Question
Please read the question and answer completly. A radix sort is a technique for sorting unsigned integers (or other data has individual character or digits).
Please read the question and answer completly.
A radix sort is a technique for sorting unsigned integers (or other data has individual character or digits).
One version of radix sort works with a linked list of unsigned integers. In addition to the list that is being sorted, there are two extra lists called list0 and list1.
The algorithm begins by going through the list of elements to be sorted; every even number is transferred from the original list to the tail of list0, and evey odd number is transferred to the tail of list1. (If you are using STL list class, you may add a new node to the tail of a list with push_back). After all numbers have been porcessed, pupt the two lists together (with list0 in front and list1 at the back), and then put the whole thing back in the original list. With the STL list class, this can be done in constant time with two splice statements shown here:
splice (original.begin(), list1); splice (original.begin(), list0);
In this code, original is the original list (that is empty before the two splices because we moved everything to list0 anf list1). The process of separating and splicing is repeated a second time, but now we separate based on the boolean expression ((n/2) % 2 == 0). And then we separate and splice ((n/4) % 2 == 0). And so on with larger and larger divisiors 8, 16, 32,... . The process stops when divisor is bigger than the largest number in the list.
Here is one way to implement the algorithm:
const int MAX_ITERATIONS = sizeof(unsigned int)*8; divisor = 1; for(i = 0; i < MAX ITERATIONS; ++i) { Perform the separation and splice using the ((n/divisor)%2 == 0) to control the split. divisor = 2*divisor; }
To improve performance, you can break out of the loop if the divisor ever exceeds the largest number in the list.
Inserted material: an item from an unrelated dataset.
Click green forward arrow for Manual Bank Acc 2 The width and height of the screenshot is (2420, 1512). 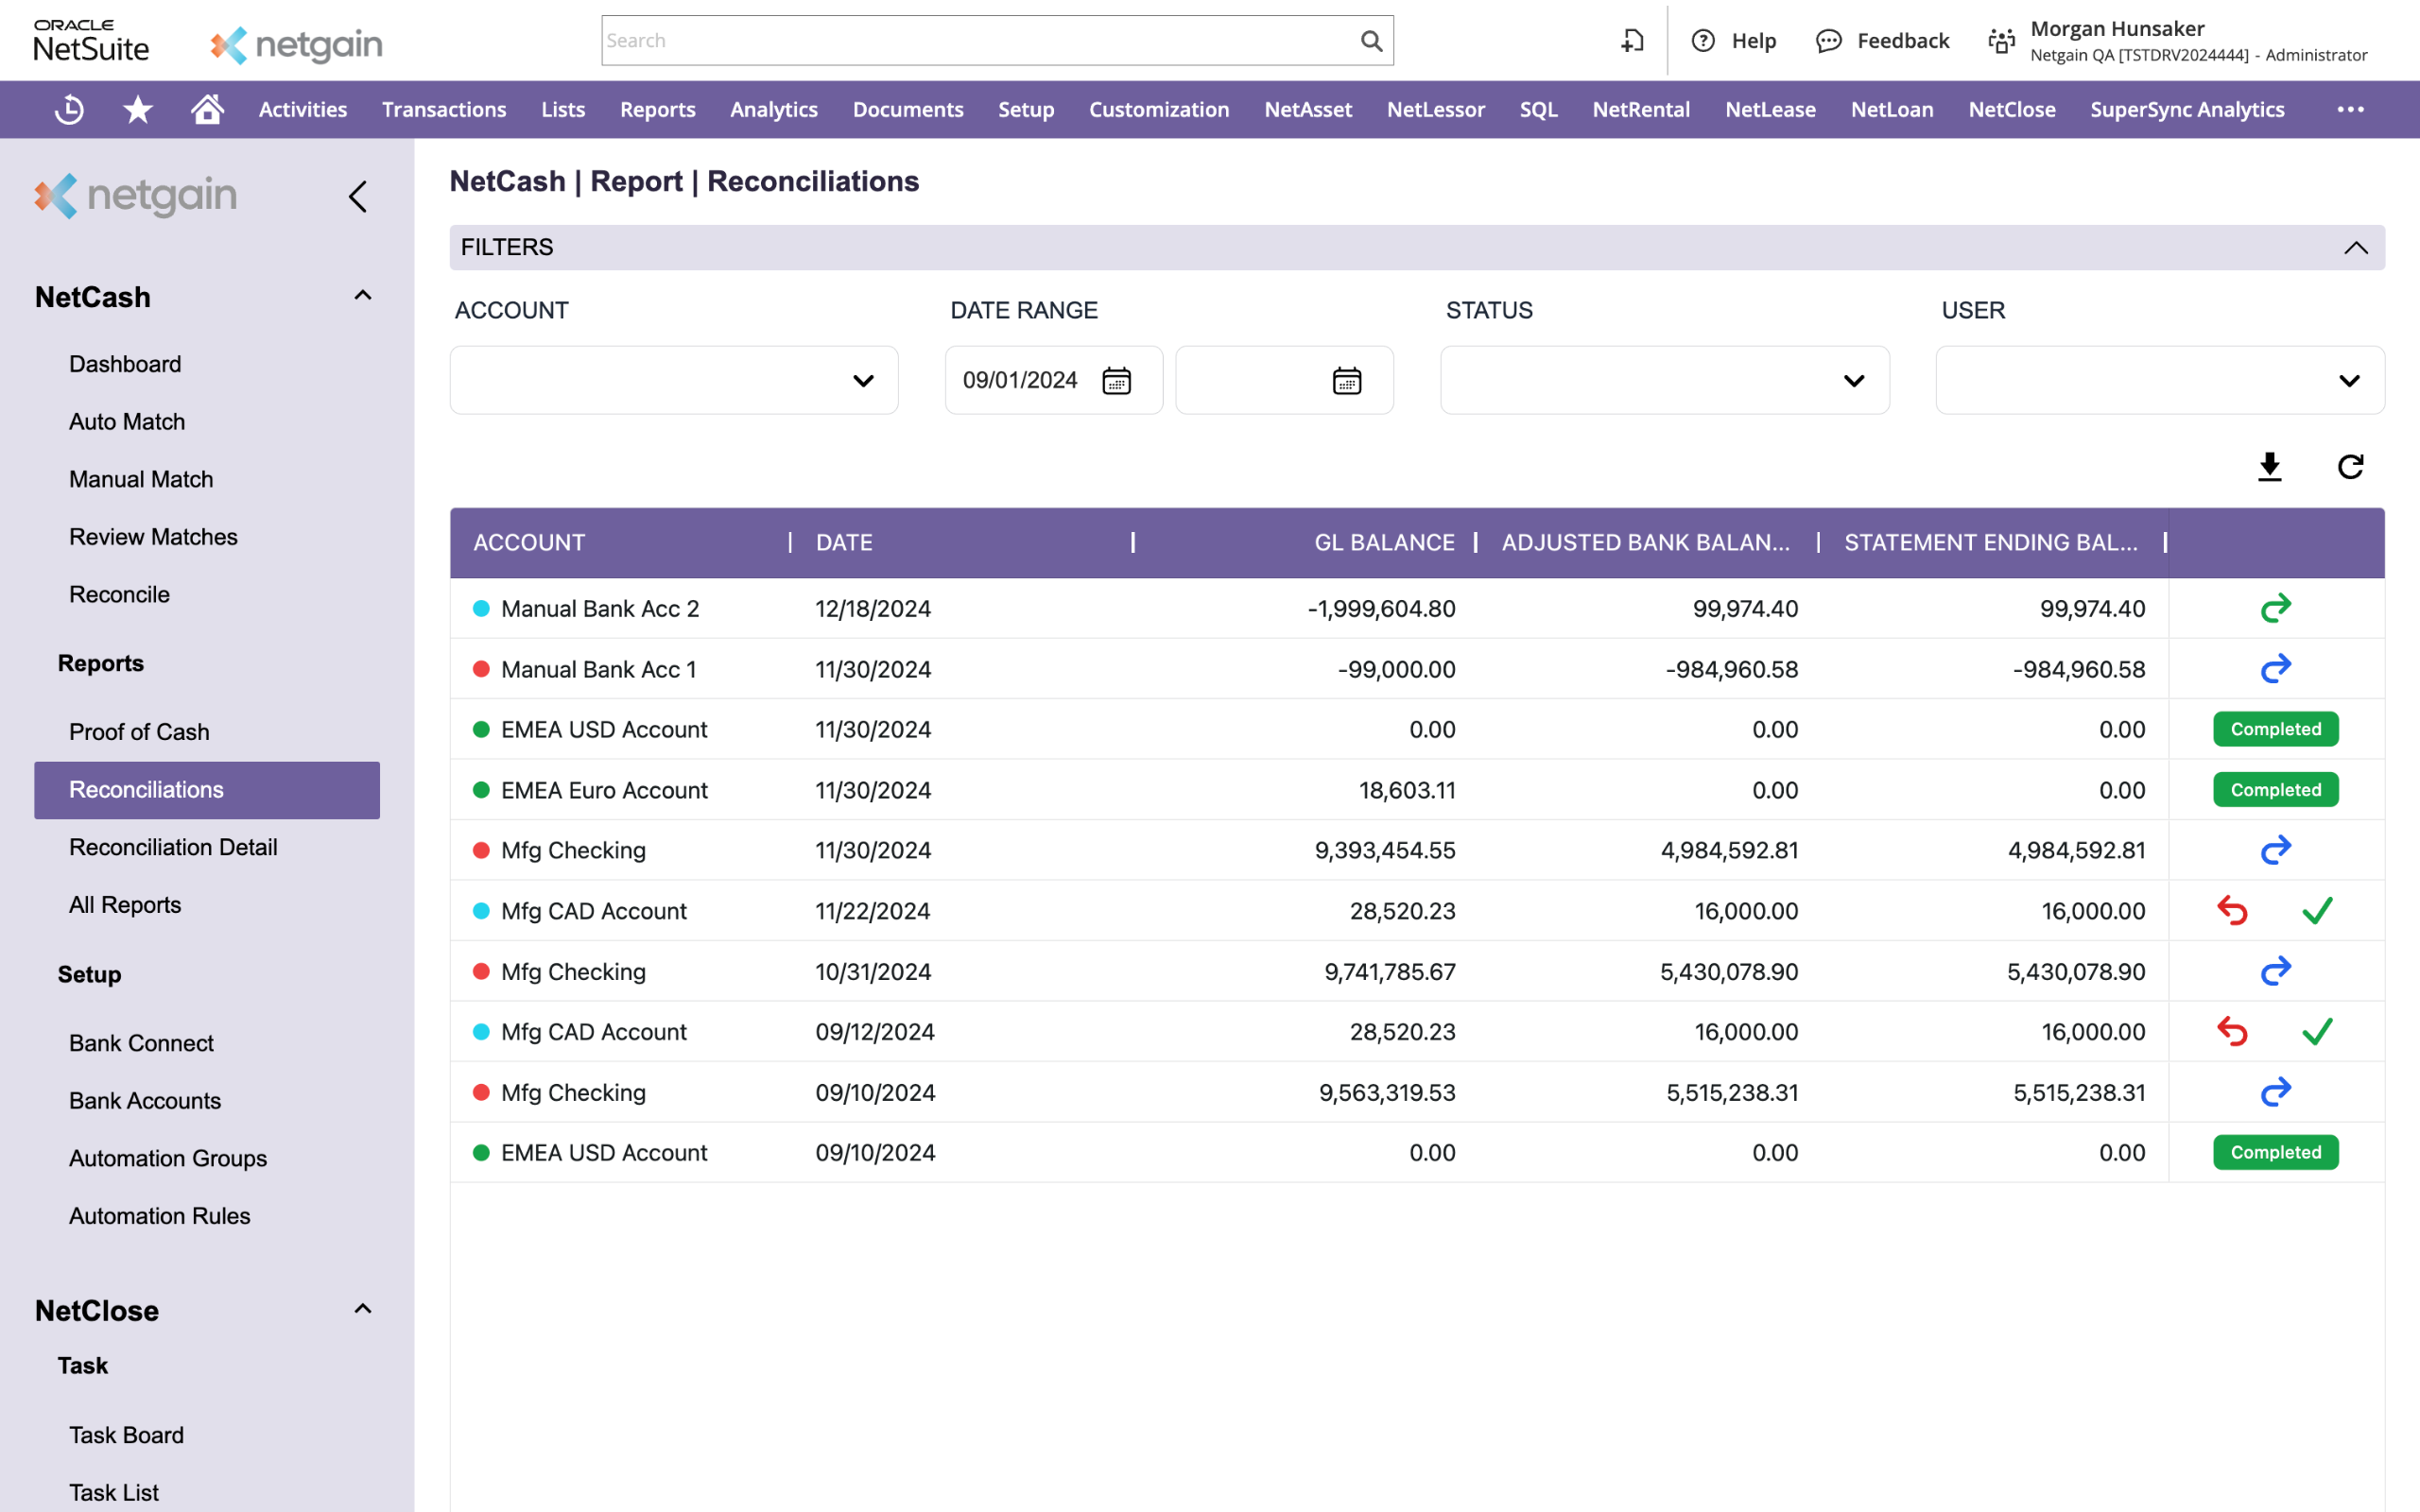(2275, 608)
But if you don't do so, the loop will still end the divisor overflows the largest possible unsigned integer. If you are familiar with the bit-shift operator >> on numbers, then a slightly more efficient expressions is ((n>>i) % 2 == 0). Another efiicient alrenative uses the bitwise & operator (written with one & rather than &&); (n & divisor == 0). The algorithm is quick: Each iteration of the loop takes O(n) time (where n is the size of the list), and the total number of iterations is about log2 m (where m is the maximum number in the list). Thus, the entire time is O(n log m).
Thanks!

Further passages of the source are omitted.